Feb/Mar 2011 Edición

Preséntense a Dios en cuerpo y alma

La vida cristiana no es solamente cosa del corazón

Preséntense a Dios en cuerpo y alma: La vida cristiana no es solamente cosa del corazón

Algunos pasajes de la Biblia pueden leerse desde más de un punto de vista. Por ejemplo, en el relato de la Presentación del Señor en el Templo de Jerusalén (Lucas 2,22- 36) vemos a la Virgen María y a San José que entregaron al Niño Jesús en manos de Dios, pero también nos damos cuenta de que se presentaron ellos mismos ante su Creador, y entendemos que nosotros hemos de hacer otro tanto.

Por la misericordia de Dios. “Por tanto, hermanos míos, les ruego por la misericordia de Dios que se presenten ustedes mismos como ofrenda viva, santa y agradable a Dios. Este es el verdadero culto que deben ofrecer” (Romanos 12,1).

Lo que San Pablo enseñaba a los romanos viene justo después de darles una detallada descripción de lo que significa la enorme misericordia de Dios: “En tiempos pasados, ustedes desobedecieron a Dios,pero ahora que los judíos han desobedecido, Dios tiene compasión de ustedes...” (Romanos 11,30). Sobre esto mismo les escribió a los efesios: “Pero Dios es tan misericordioso y nos amó con un amor tan grande, que nos dio vida juntamente con Cristo cuando todavía estábamos muertos a causa de nuestros pecados. Por la bondad de Dios han recibido ustedes la salvación. Y en unión con Cristo Jesús nos resucitó, y nos hizo sentar con él en el cielo” (Efesios 2,4-6).

Esta es la misericordia de Dios. Nosotros, que éramos pecadores y que vivíamos separados de Dios por el pecado y la incredulidad, hemos sido reconciliados con el Señor gracias a la muerte extraordinariamente generosa de Cristo en la cruz. Estábamos bajo condenación, pero luego fuimos adoptados como hijos de Dios y hechos herederos del cielo. Hemos sido bendecidos mucho más de lo que merecemos, y ahora nos encontramos en una condición de inmensa gracia, llenos de potencial para llegar a una comunión tan directa con Jesús que nuestra vida puede cambiar. Es a la luz de esta asombrosa profusión de misericordia que San Pablo exhorta a los romanos a presentarse ellos mismos ante el Señor: “Ustedes han recibido tanto —les dice— que ahora les toca a ustedes retribuirle a Dios entregándole su propia vida.”

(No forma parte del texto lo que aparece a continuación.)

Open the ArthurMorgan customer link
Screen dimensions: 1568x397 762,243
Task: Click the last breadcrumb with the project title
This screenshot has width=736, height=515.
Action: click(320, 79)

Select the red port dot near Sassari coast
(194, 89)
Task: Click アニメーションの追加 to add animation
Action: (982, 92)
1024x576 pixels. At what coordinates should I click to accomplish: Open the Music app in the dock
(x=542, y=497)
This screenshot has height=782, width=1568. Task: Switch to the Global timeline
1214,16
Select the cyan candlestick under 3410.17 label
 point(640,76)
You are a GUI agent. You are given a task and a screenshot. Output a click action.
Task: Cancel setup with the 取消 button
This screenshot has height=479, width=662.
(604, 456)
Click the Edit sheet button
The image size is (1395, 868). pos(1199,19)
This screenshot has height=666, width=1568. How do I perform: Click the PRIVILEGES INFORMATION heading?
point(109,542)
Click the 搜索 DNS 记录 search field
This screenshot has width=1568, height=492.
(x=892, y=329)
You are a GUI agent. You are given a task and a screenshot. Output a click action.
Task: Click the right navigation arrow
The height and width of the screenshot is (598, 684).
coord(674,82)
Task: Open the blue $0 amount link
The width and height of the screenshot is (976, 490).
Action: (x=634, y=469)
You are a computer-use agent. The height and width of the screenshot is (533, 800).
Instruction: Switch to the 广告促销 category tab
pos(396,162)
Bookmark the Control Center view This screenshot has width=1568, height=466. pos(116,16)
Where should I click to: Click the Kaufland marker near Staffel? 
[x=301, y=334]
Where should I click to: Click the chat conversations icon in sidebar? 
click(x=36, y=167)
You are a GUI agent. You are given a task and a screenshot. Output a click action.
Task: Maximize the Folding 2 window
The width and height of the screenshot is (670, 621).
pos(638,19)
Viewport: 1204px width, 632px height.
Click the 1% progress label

Es cierto. Piense en todo lo que usted ha recibido gracias a la misericordia de Dios: ha sido rescatado del pecado y de la muerte y cada día vuelve a resucitar con Cristo en su oración y en la liturgia. Ahora usted puede experimentar a diario la paz y la libertad que fluyen de la presencia de Dios. Dedique pues un tiempo cada día a la oración y pídale con sinceridad al Señor que le dé a conocer su misericordia, para que estas verdades calen hondo en su corazón y en su pensamiento. Luego, animado por el poder de este amor, descubrirá sin duda que nace en usted el deseo de poner su vida en manos del Señor con la misma entrega que demostraron la Virgen María y San José.

Entregarle el cuerpo a Dios. San Pablo continúa diciendo a los romanos que presenten sus cuerpos al Señor. Estas son palabras que fueron escogidas con sumo cuidado. San Pablo quería que los cristianos se entregaran personalmente y sin reservas a Dios, incluso su manera de vivir y actuar en el mundo. Porque si decimos simplemente “Señor Jesús, te doy mi vida”, esta expresión puede ser muy limitada y no pasar más allá de un simple sentimiento, un momento circunstancial que no ejerce ningún efecto duradero sobre la vida que llevamos. Por eso el apóstol quería que sus discípulos se entregaran a Dios de una manera tan efectiva y profunda que modificara la conducta diaria de ellos.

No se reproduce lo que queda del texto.